Gros garçon plutôt vilain, Alex Sharkey est un dealer de virus psychotropes sans états d'âme. D'après sa théorie, nos ancêtres les grands singes ont commencé à devenir intelligents en se dopant aux champignons hallucinogènes contenus dans la bouse des herbivores. Plus perverse encore s'affirme sa mystérieuse correspondante sur la Toile, Milena, petite fille aux yeux noirs et cheveux charbonneux. Selon elle, l'avenir est aux nanoware, pirates géniques plus purs, puissants et précis, qu'on nomme “fembots” dans l'intimité. Grâce à eux, elle espère transformer, améliorer les “poupées”, créatures amorphes et décérébrées créées par des multinationales pour servir de jouets aux Humains fortunés. Ces mutantes seraient une alternative entre l'Homme et le robot, la troisième voie artificielle qui permettrait à Milena de construire une utopie d'un genre nouveau, consacrée à ses désirs.

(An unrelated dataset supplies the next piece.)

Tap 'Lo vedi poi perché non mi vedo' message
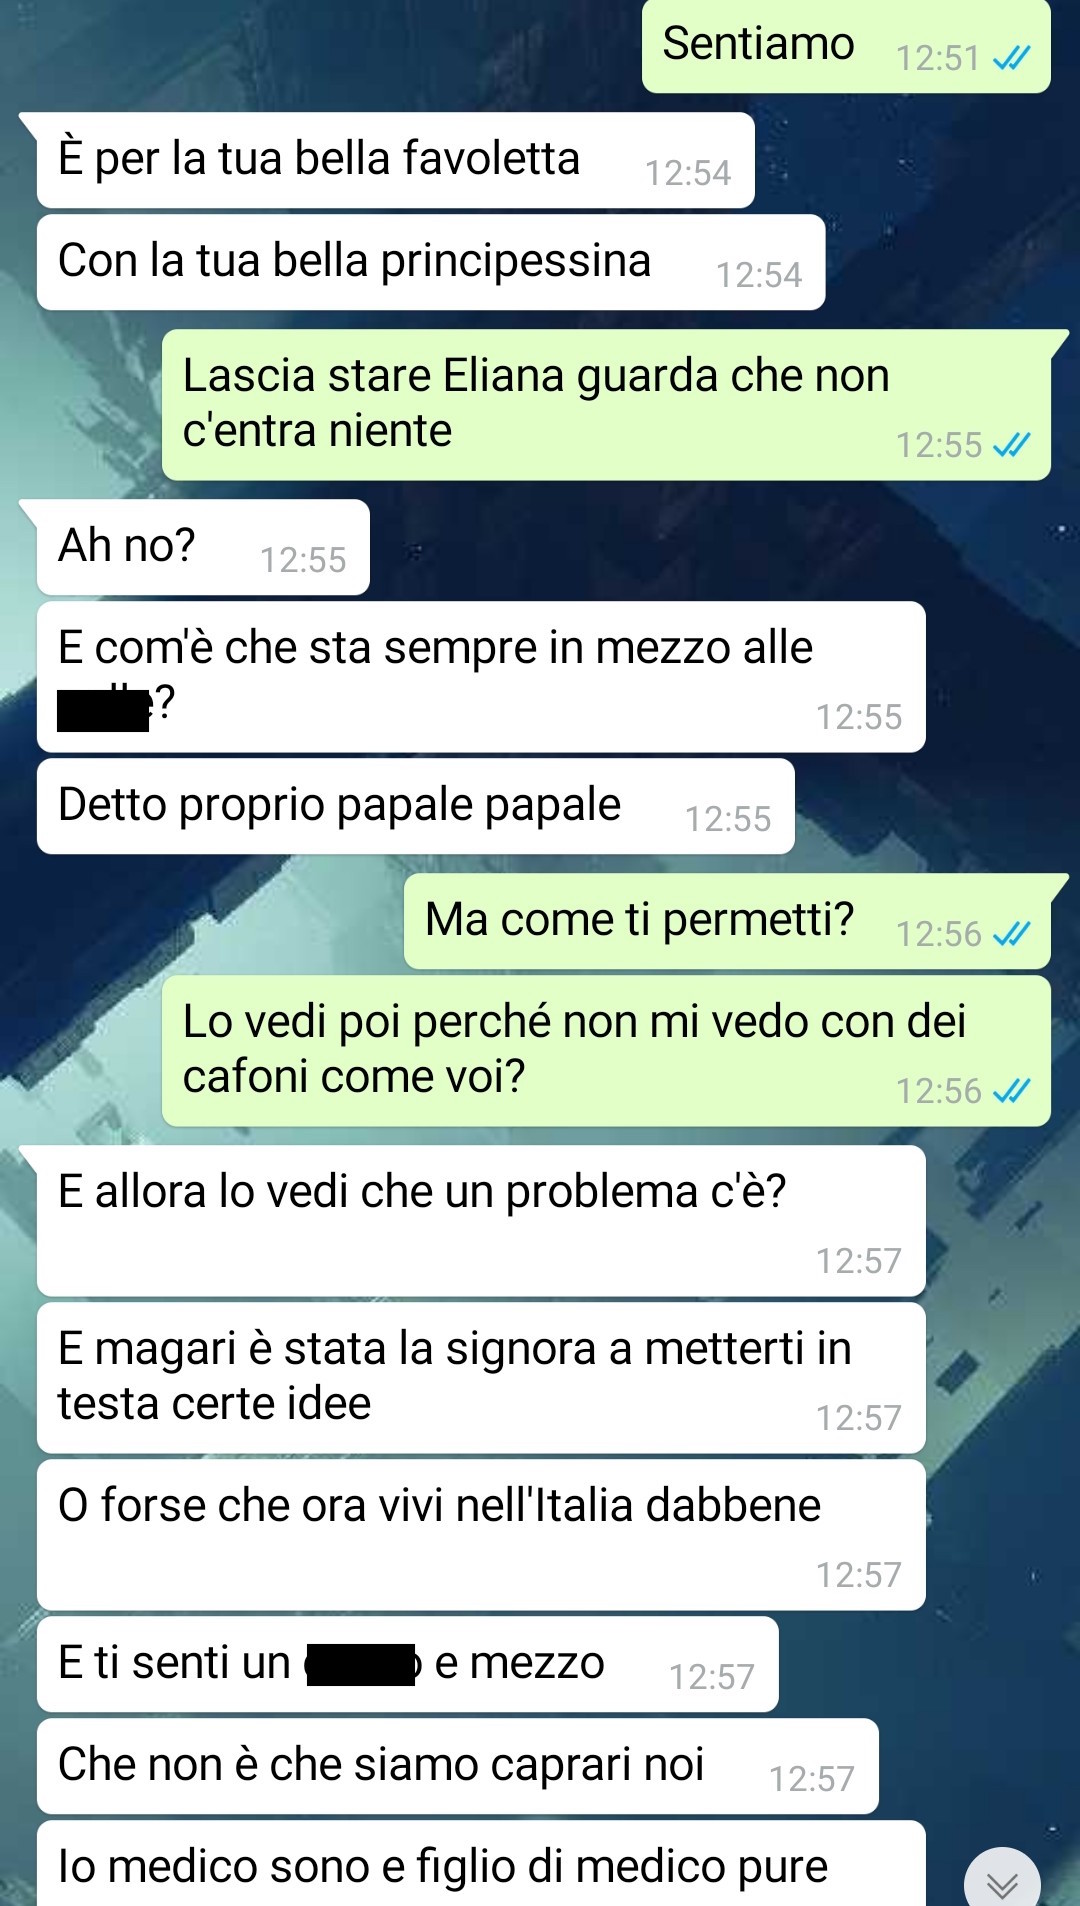606,1051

On le voit d'emblée, l'affaire n'est pas simple et McAuley n'a pas l'ambition de l'éclaircir. Au contraire, soucieux de nous livrer un roman total sur nos lendemains qui déchantent (ou enchantent), il procède par accumulation de détails, fragmentation du récit, éclatement de l'action ; personnages multiples aux développements psychologiques abscons, allusions obscures à des réalités parallèles dont il ne dévoile pas toujours la nature exacte, concepts non identifiés, paragraphes scientifiques à la limite du pédant, abondent. Avec quoi il brasse tous les problèmes actuels de notre société, drogue, chômage, SDF, Islam, guerre de Bosnie, en nous promenant d'Angleterre en Albanie, passant par Paris. Là, des Algériens suspects, “purée d'nou z'autres”, rodent près de Roissy dans l'Interface, aux confins d'une banlieue calcinée et du Royaume magique dont nous ne saisirons jamais la véritable essence. Car, chaque fois qu'il s'approche du centre de son sujet, McAuley le fait disparaître en jetant de la poudre aux yeux.

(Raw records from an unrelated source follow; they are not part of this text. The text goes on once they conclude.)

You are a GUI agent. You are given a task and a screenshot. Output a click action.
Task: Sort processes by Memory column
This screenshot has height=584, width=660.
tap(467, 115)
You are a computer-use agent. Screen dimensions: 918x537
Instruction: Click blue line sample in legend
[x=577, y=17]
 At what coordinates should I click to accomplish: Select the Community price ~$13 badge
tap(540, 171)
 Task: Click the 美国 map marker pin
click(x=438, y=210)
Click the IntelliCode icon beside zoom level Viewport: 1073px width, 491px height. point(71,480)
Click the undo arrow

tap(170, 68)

Au lieu de se consacrer méthodiquement à créer “l'effet Science-Fiction” — dont j'ai célébré si souvent l'excellence — à partir des données complexes qu'il a élaborées, Paul J. McAuley se réfugie dans le sibyllin et le verbeux, se laisse aller à des dialogues interminables entre des personnages secondaires, brode des épisodes aventureux qui ne débouchent sur rien en se grisant de mots pour le plaisir, invente des notions originales dont il ne finalise pas la réalité spéculative. Bref, la lecture est pénible, le récit déconstruit ; il faut se frayer un chemin douloureux à travers la jungle du verbe, dont l'épaisseur dépasse 470 pages.

On se demande pourquoi, dans ce monde où tout semble trafiqué, jusqu'aux sentiments les plus élémentaires, Alex Sharkey s'obstine à poursuivre sa chimère. Comme il le dit lui-même dans un moment de sincérité : « Je suis humain, moi, Milena ; je ne peux digérer qu'un bit à la fois. ».

Exactement comme la plupart des lecteurs.

Et c'est dommage, car Féerie recèle des trésors d'invention : lougiciels, fembots et fullerènes (ces formes extravagantes du carbone), drogues amourigènes, bibliothèque des rêves, croisade des enfants, élémentals et fées tueuses, constituent autant de mystères tortueux dont nous subissons malgré tout l'étrange fascination. S'il est encore un écrivain hasardeux, Paul J. McAuley sait élaborer en un seul volume la matière première nécessaire à vingt romans de Science-Fiction. Gageons qu'on en reparlera.